Work required: Retype the data that follows with no alterations, please.
--- Data shown Enclosed Below ---
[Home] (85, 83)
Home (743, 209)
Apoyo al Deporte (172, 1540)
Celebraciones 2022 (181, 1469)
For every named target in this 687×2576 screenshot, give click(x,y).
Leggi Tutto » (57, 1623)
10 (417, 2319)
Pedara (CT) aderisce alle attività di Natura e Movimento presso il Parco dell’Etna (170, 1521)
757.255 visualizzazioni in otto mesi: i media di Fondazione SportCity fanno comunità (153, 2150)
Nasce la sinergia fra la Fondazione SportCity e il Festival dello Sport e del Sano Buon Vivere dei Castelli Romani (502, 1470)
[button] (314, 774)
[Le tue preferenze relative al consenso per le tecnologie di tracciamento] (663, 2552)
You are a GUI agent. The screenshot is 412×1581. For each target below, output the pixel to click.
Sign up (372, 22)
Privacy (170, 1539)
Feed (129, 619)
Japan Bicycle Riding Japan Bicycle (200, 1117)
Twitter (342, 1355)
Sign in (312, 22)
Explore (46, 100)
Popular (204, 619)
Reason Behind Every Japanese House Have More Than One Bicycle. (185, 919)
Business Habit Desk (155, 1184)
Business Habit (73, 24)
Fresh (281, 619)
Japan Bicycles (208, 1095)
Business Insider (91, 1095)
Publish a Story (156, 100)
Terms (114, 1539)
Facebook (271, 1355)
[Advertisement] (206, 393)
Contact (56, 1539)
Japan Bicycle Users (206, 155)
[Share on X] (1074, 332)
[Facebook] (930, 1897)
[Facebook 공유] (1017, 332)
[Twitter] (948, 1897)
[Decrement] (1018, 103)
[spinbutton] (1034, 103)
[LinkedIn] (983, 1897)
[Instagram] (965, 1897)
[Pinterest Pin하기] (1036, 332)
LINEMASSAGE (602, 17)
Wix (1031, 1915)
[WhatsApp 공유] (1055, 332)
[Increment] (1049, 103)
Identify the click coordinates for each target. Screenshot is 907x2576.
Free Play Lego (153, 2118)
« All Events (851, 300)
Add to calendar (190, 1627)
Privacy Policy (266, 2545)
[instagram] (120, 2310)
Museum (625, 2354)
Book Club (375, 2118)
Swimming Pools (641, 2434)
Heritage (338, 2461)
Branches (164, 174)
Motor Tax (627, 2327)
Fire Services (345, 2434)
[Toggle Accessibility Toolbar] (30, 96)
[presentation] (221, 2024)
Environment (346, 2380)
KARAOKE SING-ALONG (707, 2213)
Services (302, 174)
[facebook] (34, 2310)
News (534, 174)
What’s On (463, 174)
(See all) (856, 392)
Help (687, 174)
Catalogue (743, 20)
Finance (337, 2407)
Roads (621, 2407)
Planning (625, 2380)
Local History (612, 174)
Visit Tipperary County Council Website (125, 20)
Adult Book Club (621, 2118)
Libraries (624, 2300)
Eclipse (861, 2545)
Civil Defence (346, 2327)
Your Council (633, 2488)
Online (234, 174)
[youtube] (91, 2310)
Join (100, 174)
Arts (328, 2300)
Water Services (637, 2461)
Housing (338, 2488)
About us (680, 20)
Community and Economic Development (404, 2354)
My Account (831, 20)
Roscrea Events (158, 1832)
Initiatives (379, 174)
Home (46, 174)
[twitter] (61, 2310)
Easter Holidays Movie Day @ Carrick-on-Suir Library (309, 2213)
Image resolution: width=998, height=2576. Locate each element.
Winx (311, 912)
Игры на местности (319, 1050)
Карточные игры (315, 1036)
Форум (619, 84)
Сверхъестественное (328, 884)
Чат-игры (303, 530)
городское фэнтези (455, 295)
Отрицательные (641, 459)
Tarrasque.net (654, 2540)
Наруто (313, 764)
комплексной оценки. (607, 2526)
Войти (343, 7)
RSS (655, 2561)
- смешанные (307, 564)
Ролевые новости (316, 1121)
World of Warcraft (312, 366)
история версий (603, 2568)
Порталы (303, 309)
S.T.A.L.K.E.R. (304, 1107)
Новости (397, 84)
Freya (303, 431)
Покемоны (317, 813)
--- End of Enclosed Data shown ---
Your solution:
[Home] (85, 83)
Home (743, 209)
Apoyo al Deporte (172, 1540)
Celebraciones 2022 (181, 1469)
For every named target in this 687×2576 screenshot, give click(x,y).
Leggi Tutto » (57, 1623)
10 (417, 2319)
Pedara (CT) aderisce alle attività di Natura e Movimento presso il Parco dell’Etna (170, 1521)
757.255 visualizzazioni in otto mesi: i media di Fondazione SportCity fanno comunità (153, 2150)
Nasce la sinergia fra la Fondazione SportCity e il Festival dello Sport e del Sano Buon Vivere dei Castelli Romani (502, 1470)
[button] (314, 774)
[Le tue preferenze relative al consenso per le tecnologie di tracciamento] (663, 2552)
You are a GUI agent. The screenshot is 412×1581. For each target below, output the pixel to click.
Sign up (372, 22)
Privacy (170, 1539)
Feed (129, 619)
Japan Bicycle Riding Japan Bicycle (200, 1117)
Twitter (342, 1355)
Sign in (312, 22)
Explore (46, 100)
Popular (204, 619)
Reason Behind Every Japanese House Have More Than One Bicycle. (185, 919)
Business Habit Desk (155, 1184)
Business Habit (73, 24)
Fresh (281, 619)
Japan Bicycles (208, 1095)
Business Insider (91, 1095)
Publish a Story (156, 100)
Terms (114, 1539)
Facebook (271, 1355)
[Advertisement] (206, 393)
Contact (56, 1539)
Japan Bicycle Users (206, 155)
[Share on X] (1074, 332)
[Facebook] (930, 1897)
[Facebook 공유] (1017, 332)
[Twitter] (948, 1897)
[Decrement] (1018, 103)
[spinbutton] (1034, 103)
[LinkedIn] (983, 1897)
[Instagram] (965, 1897)
[Pinterest Pin하기] (1036, 332)
LINEMASSAGE (602, 17)
Wix (1031, 1915)
[WhatsApp 공유] (1055, 332)
[Increment] (1049, 103)
Identify the click coordinates for each target. Screenshot is 907x2576.
Free Play Lego (153, 2118)
« All Events (851, 300)
Add to calendar (190, 1627)
Privacy Policy (266, 2545)
[instagram] (120, 2310)
Museum (625, 2354)
Book Club (375, 2118)
Swimming Pools (641, 2434)
Heritage (338, 2461)
Branches (164, 174)
Motor Tax (627, 2327)
Fire Services (345, 2434)
[Toggle Accessibility Toolbar] (30, 96)
[presentation] (221, 2024)
Environment (346, 2380)
KARAOKE SING-ALONG (707, 2213)
Services (302, 174)
[facebook] (34, 2310)
News (534, 174)
What’s On (463, 174)
(See all) (856, 392)
Help (687, 174)
Catalogue (743, 20)
Finance (337, 2407)
Roads (621, 2407)
Planning (625, 2380)
Local History (612, 174)
Visit Tipperary County Council Website (125, 20)
Adult Book Club (621, 2118)
Libraries (624, 2300)
Eclipse (861, 2545)
Civil Defence (346, 2327)
Your Council (633, 2488)
Online (234, 174)
[youtube] (91, 2310)
Join (100, 174)
Arts (328, 2300)
Water Services (637, 2461)
Housing (338, 2488)
About us (680, 20)
Community and Economic Development (404, 2354)
My Account (831, 20)
Roscrea Events (158, 1832)
Initiatives (379, 174)
Home (46, 174)
[twitter] (61, 2310)
Easter Holidays Movie Day @ Carrick-on-Suir Library (309, 2213)
Image resolution: width=998, height=2576. Locate each element.
Winx (311, 912)
Игры на местности (319, 1050)
Карточные игры (315, 1036)
Форум (619, 84)
Сверхъестественное (328, 884)
Чат-игры (303, 530)
городское фэнтези (455, 295)
Отрицательные (641, 459)
Tarrasque.net (654, 2540)
Наруто (313, 764)
комплексной оценки. (607, 2526)
Войти (343, 7)
RSS (655, 2561)
- смешанные (307, 564)
Ролевые новости (316, 1121)
World of Warcraft (312, 366)
история версий (603, 2568)
Порталы (303, 309)
S.T.A.L.K.E.R. (304, 1107)
Новости (397, 84)
Freya (303, 431)
Покемоны (317, 813)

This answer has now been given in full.